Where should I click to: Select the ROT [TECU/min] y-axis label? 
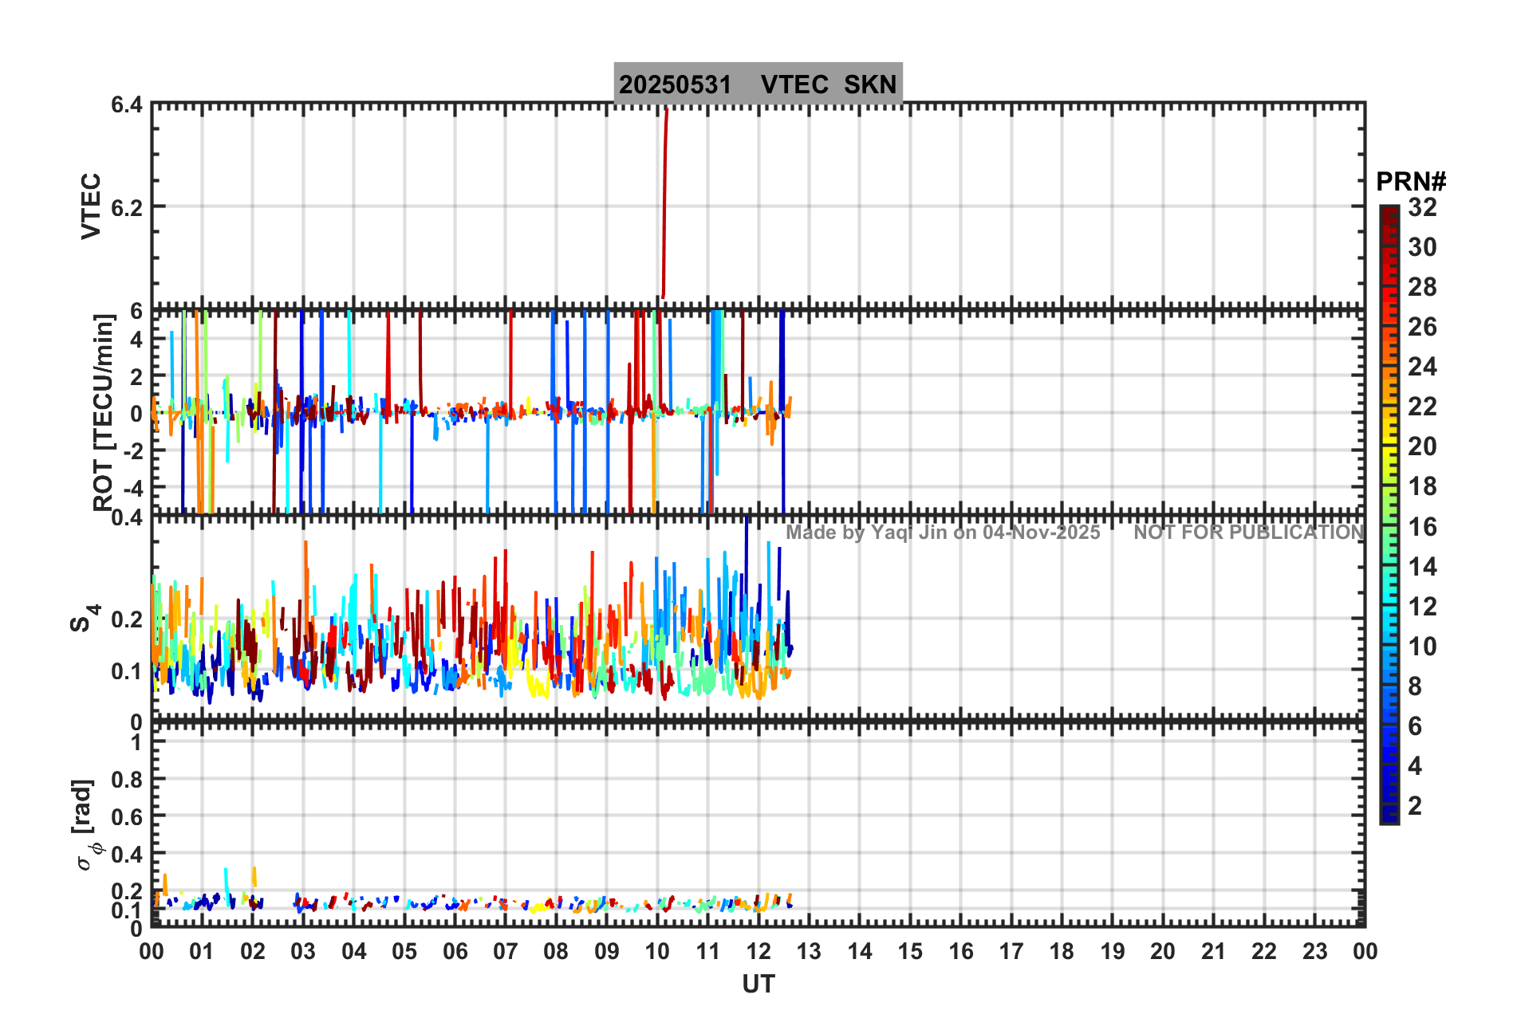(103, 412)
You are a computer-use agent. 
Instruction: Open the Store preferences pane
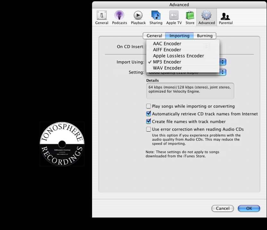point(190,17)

WHAT IS REQUIRED: Could you retype every record above exactly, leaving the pictures out?

EXERCISE SOLUTION:
Where should I click to: Select the ROT [TECU/min] y-axis label? 
(103, 412)
You are a computer-use agent. 
Instruction: Open the Store preferences pane
point(190,17)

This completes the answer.